- **THE DATA**
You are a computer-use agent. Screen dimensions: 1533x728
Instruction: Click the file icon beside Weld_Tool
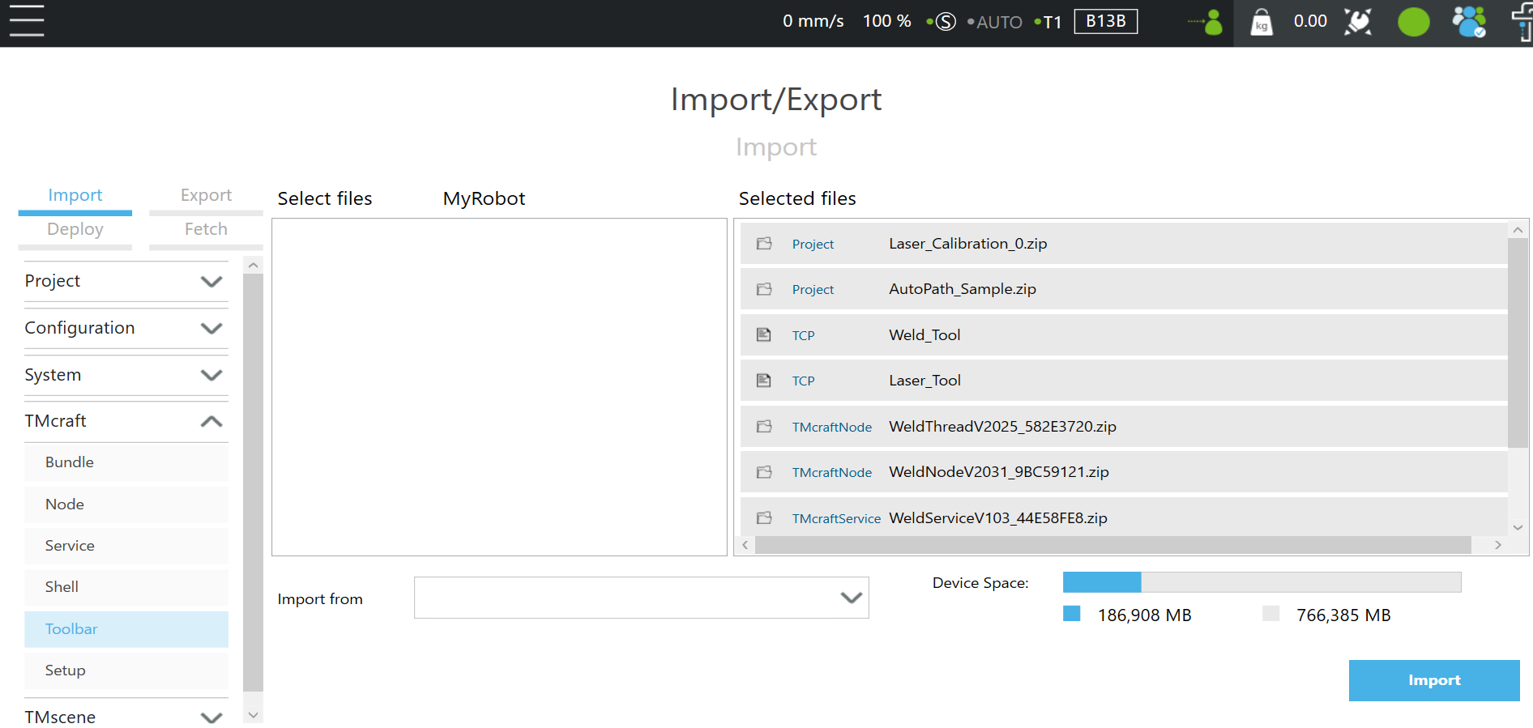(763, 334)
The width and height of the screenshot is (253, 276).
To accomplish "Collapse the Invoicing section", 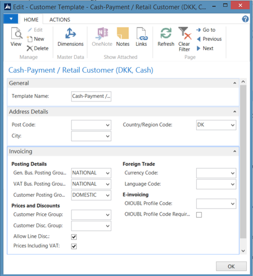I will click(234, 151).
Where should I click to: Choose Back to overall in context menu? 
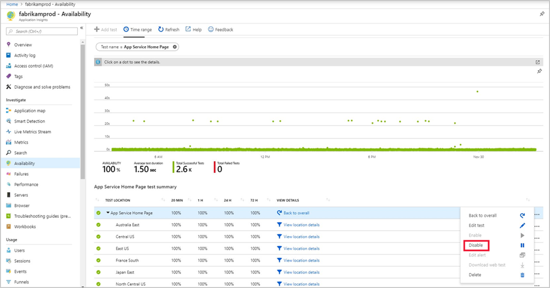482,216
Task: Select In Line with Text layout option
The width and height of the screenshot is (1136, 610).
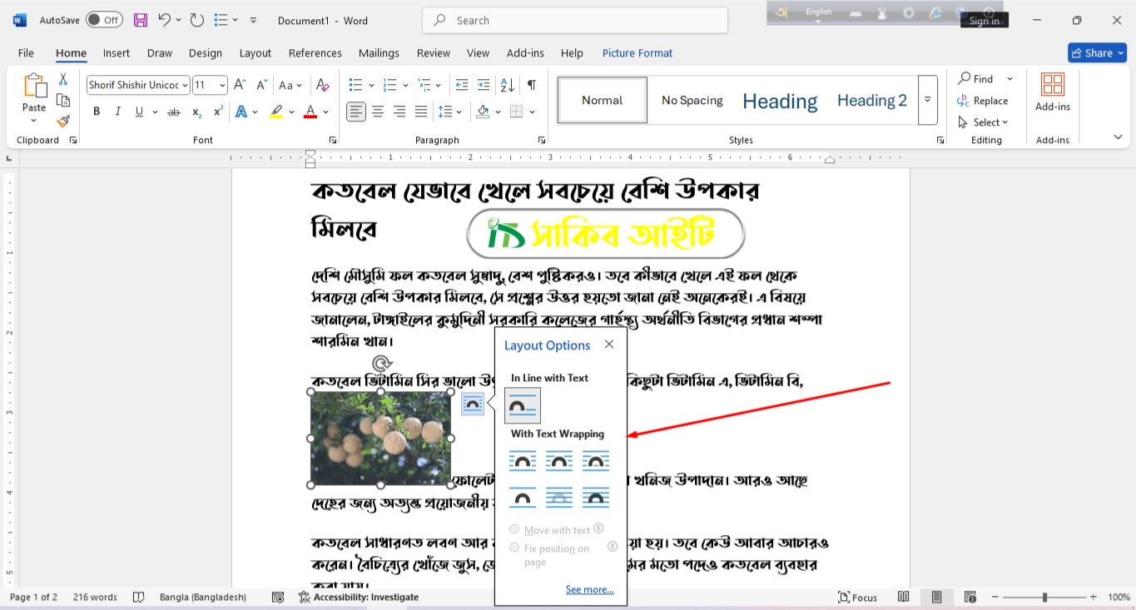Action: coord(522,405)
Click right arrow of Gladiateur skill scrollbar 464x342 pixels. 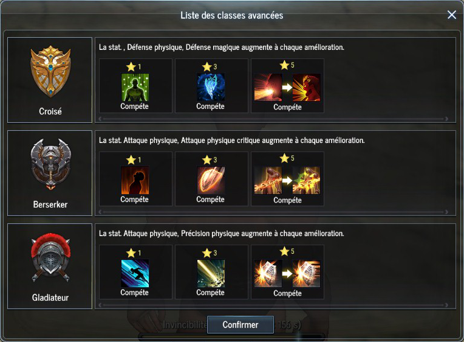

- **PROBLEM TO SOLVE**
In the records above, find the line that contains "Task: Select In Line with Text layout option", then write it out along with every line after it, exactly, through the last one. Leave the pictures out.

- **OUTPUT OF THE EXERCISE**
Task: Select In Line with Text layout option
The width and height of the screenshot is (1136, 610).
Action: coord(522,405)
Click right arrow of Gladiateur skill scrollbar 464x342 pixels. 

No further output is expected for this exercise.